▶ **TASK DIRECTIONS**: For each line below that holds "gear", return the line as it stands.

++++++++++

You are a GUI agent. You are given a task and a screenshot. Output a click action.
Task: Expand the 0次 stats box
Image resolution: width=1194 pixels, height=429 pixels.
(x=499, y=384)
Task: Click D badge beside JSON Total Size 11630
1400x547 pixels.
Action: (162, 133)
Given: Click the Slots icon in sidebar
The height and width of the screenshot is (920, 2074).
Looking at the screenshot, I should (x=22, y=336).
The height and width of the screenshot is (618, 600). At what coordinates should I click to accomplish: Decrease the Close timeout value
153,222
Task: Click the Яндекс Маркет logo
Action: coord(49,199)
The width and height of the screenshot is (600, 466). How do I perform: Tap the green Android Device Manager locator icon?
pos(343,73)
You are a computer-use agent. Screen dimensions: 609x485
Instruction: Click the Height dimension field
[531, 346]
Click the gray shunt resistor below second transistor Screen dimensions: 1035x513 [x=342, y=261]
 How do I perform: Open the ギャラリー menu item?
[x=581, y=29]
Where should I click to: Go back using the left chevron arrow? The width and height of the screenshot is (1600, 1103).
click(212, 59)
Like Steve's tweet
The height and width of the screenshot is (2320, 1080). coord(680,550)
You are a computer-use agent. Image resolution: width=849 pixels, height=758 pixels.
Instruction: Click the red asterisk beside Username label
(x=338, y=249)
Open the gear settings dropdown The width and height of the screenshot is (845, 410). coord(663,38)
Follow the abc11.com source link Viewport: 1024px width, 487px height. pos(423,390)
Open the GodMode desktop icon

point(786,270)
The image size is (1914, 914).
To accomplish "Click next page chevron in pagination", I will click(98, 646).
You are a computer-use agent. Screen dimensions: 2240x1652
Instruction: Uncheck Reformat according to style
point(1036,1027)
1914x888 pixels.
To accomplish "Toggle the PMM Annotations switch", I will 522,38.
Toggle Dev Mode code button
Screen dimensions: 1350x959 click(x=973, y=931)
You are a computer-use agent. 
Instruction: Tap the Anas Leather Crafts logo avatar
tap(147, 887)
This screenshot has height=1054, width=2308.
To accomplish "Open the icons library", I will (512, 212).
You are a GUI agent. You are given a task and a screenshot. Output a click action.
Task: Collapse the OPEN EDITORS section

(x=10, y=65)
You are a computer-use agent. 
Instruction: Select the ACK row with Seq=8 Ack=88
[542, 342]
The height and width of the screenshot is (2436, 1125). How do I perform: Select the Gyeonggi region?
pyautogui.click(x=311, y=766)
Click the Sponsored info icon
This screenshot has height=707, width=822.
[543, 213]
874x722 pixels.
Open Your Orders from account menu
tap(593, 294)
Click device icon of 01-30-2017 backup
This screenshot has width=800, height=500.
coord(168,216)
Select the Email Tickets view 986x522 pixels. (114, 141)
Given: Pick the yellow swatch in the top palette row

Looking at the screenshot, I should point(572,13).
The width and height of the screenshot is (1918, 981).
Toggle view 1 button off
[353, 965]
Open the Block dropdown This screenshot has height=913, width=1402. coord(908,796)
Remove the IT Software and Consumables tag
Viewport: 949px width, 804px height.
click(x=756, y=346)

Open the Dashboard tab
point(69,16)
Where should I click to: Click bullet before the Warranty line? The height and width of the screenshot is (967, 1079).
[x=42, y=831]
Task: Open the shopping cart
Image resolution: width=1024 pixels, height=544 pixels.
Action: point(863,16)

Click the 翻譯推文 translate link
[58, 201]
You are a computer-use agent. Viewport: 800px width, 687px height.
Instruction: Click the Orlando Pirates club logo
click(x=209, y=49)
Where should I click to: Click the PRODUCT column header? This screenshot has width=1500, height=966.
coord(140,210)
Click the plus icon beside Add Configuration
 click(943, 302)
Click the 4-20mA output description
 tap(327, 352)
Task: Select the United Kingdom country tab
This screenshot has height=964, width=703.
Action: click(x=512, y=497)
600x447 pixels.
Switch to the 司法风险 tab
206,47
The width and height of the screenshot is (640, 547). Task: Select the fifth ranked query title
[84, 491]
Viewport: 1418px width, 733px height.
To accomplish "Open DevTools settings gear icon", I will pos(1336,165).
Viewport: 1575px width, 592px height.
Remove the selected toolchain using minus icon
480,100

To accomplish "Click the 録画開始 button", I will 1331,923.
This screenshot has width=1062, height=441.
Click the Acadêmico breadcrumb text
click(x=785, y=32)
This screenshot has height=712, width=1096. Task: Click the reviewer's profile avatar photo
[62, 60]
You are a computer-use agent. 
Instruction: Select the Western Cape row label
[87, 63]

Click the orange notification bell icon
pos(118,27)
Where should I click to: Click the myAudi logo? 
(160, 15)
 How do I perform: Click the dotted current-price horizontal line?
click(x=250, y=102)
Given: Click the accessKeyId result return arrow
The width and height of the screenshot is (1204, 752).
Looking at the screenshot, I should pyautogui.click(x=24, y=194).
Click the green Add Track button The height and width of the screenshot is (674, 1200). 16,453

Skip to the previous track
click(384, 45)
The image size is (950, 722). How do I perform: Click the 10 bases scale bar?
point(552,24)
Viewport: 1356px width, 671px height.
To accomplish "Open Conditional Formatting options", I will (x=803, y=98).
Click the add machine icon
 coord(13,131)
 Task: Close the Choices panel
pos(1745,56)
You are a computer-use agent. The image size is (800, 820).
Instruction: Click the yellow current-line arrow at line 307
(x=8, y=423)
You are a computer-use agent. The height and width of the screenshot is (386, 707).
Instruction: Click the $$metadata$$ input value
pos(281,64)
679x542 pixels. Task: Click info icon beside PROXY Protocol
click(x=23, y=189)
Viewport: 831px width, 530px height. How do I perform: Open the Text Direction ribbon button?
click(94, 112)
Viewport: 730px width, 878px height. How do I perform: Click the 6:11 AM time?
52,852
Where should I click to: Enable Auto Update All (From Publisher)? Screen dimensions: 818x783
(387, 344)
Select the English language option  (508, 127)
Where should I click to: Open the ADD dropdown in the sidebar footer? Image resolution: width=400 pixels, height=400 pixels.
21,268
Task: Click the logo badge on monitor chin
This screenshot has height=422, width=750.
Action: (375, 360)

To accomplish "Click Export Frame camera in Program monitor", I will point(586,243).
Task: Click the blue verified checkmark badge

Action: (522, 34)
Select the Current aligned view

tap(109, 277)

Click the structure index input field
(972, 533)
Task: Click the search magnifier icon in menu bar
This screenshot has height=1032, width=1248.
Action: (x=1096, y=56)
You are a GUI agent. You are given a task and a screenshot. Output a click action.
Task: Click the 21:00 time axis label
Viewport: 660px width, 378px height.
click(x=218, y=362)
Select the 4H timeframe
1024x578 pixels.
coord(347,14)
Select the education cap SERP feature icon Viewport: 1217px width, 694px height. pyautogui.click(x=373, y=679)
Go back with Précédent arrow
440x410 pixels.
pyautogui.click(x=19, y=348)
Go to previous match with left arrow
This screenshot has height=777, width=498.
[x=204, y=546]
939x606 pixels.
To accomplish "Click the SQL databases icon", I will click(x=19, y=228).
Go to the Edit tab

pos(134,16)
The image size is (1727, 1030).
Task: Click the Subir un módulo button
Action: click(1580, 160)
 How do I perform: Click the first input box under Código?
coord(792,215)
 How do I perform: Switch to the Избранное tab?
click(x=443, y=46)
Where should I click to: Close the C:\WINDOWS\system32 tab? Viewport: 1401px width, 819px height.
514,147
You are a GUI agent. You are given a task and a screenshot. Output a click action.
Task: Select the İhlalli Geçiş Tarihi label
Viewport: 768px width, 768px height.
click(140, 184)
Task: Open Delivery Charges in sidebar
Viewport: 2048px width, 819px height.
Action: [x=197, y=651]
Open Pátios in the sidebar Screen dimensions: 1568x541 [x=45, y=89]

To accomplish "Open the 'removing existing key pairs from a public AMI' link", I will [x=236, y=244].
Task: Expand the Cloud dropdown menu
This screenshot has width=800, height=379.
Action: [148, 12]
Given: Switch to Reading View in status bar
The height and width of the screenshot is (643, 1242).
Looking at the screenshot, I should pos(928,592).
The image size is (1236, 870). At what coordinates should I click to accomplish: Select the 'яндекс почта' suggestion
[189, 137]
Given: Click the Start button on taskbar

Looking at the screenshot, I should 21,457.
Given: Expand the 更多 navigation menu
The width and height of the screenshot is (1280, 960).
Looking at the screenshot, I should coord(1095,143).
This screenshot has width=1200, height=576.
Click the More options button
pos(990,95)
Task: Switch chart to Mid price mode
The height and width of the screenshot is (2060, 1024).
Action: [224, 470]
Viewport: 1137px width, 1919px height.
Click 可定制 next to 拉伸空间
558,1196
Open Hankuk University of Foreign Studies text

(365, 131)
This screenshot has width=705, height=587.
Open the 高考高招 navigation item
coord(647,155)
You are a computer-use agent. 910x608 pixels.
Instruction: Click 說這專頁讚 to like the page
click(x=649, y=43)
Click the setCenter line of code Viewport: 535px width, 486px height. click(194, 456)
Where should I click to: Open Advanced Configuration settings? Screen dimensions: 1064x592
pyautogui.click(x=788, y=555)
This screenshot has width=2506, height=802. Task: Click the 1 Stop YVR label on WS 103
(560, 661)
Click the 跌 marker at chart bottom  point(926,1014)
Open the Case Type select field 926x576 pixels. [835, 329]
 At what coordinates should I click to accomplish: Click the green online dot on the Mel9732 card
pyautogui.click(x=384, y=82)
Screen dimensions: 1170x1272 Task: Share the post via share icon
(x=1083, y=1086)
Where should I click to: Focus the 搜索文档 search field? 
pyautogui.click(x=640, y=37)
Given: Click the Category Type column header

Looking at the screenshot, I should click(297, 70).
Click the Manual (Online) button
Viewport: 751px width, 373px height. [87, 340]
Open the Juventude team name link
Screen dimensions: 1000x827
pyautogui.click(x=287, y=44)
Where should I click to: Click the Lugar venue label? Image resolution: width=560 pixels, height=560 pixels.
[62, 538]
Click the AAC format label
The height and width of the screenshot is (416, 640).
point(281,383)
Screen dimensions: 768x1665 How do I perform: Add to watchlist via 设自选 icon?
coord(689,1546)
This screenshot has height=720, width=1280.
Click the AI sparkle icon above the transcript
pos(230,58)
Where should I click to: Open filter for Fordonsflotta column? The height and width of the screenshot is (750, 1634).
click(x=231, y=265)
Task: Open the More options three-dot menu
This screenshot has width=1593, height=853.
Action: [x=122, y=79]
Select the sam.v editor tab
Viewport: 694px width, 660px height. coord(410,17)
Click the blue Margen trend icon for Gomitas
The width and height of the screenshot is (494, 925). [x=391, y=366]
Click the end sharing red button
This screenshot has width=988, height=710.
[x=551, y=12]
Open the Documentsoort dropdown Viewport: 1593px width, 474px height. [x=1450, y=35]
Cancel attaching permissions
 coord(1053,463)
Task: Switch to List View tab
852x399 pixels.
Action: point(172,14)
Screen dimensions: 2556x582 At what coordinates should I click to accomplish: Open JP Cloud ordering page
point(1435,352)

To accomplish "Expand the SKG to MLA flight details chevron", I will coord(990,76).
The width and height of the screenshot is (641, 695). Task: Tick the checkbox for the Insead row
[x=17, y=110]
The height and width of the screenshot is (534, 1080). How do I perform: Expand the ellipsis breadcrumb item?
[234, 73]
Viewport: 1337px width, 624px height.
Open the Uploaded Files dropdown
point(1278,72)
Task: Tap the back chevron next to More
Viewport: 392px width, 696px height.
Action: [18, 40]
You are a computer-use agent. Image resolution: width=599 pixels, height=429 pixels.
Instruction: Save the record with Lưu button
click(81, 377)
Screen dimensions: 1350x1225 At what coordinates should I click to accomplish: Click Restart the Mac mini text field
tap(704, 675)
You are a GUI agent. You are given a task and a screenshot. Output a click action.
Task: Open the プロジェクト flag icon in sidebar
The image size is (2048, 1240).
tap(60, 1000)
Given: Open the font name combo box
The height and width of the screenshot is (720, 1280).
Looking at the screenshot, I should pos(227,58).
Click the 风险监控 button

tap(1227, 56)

++++++++++

▶ **REPLY**:
Open the gear settings dropdown The width and height of the screenshot is (845, 410). coord(663,38)
To accomplish "Open DevTools settings gear icon", I will pos(1336,165).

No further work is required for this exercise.